Tips Aman Membuat Perjanjian Kawin ala Notaris dan Hakim Agung

Putusan Mahkamah Konstitusi otomatis sudah berlaku tanpa tergantung pada petunjuk teknis. Para pelaku perkawinan bisa mengajukan permohonan penetapan ke pengadilan.

Oleh:
NORMAN EDWIN ELNIZAR
Bacaan 2 Menit
Seminar tentang perjanjian kawin dan tugas notaris yang dilaksanakan Ikanot Undip di Jakarta, Sabtu (13/5). Foto: EDWIN
Seminar tentang perjanjian kawin dan tugas notaris yang dilaksanakan Ikanot Undip di Jakarta, Sabtu (13/5). Foto: EDWIN
Putusan Mahkamah Konstitusi No. 69/PUU-XII/2015 yang memperluas ketentuan tentang perjanjian perkawinan dalam UU No. 1 Tahun 1974 tentang Perkawinan tampaknya masih sulit dijalankan. Setidaknya, kondisi itu mengemuka dalam seminar nasional yang dilaksanakan Ikatan Alumni Kenotariatan (Ikanot) Universitas Diponegoro Semarang, di Jakarta (Sabtu (13/5).
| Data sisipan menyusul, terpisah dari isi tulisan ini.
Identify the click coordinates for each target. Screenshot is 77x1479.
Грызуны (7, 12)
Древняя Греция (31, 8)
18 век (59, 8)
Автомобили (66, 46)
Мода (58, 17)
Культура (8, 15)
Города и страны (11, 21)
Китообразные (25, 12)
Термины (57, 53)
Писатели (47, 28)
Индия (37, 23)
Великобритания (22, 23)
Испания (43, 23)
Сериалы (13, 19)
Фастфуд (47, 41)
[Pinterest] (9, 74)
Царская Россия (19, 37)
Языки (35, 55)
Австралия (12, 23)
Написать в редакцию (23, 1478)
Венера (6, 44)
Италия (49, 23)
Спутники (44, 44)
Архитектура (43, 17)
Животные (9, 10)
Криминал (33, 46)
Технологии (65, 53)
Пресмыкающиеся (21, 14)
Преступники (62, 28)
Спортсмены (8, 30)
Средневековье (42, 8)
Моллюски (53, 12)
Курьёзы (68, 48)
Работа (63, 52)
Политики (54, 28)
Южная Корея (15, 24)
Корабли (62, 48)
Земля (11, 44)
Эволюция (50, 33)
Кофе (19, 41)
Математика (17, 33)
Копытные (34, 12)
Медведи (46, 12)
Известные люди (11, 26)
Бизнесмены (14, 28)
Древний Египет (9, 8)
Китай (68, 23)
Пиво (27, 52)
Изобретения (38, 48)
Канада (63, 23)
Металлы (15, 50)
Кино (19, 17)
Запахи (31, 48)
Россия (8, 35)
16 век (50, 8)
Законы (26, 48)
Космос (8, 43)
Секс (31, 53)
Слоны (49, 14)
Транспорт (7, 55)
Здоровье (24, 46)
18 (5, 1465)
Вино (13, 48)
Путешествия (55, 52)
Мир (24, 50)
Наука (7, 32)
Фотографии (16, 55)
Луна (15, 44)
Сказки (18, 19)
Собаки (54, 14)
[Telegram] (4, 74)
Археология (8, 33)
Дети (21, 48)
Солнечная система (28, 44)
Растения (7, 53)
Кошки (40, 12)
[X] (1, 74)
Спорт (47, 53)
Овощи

Bahkan, sepenetahuan Dirjen Administrasi Kependudukan dan Catatan Sipil, Zudan Arif Fakhrulloh, belum ada satu pun pencatatan perjanjian kawin di Kantor Catatan Sipil beberapa bulan setelah putusan Mahkamah Konstitusi itu keluar. Para petugas Kantor Catatan Sipil dan Kantor Urusan Agama masih menunggu petunjuk teknis pendaftaran atau pencatatan perjanjian kawin yang sesuai putusan Mahkamah Konstitusi.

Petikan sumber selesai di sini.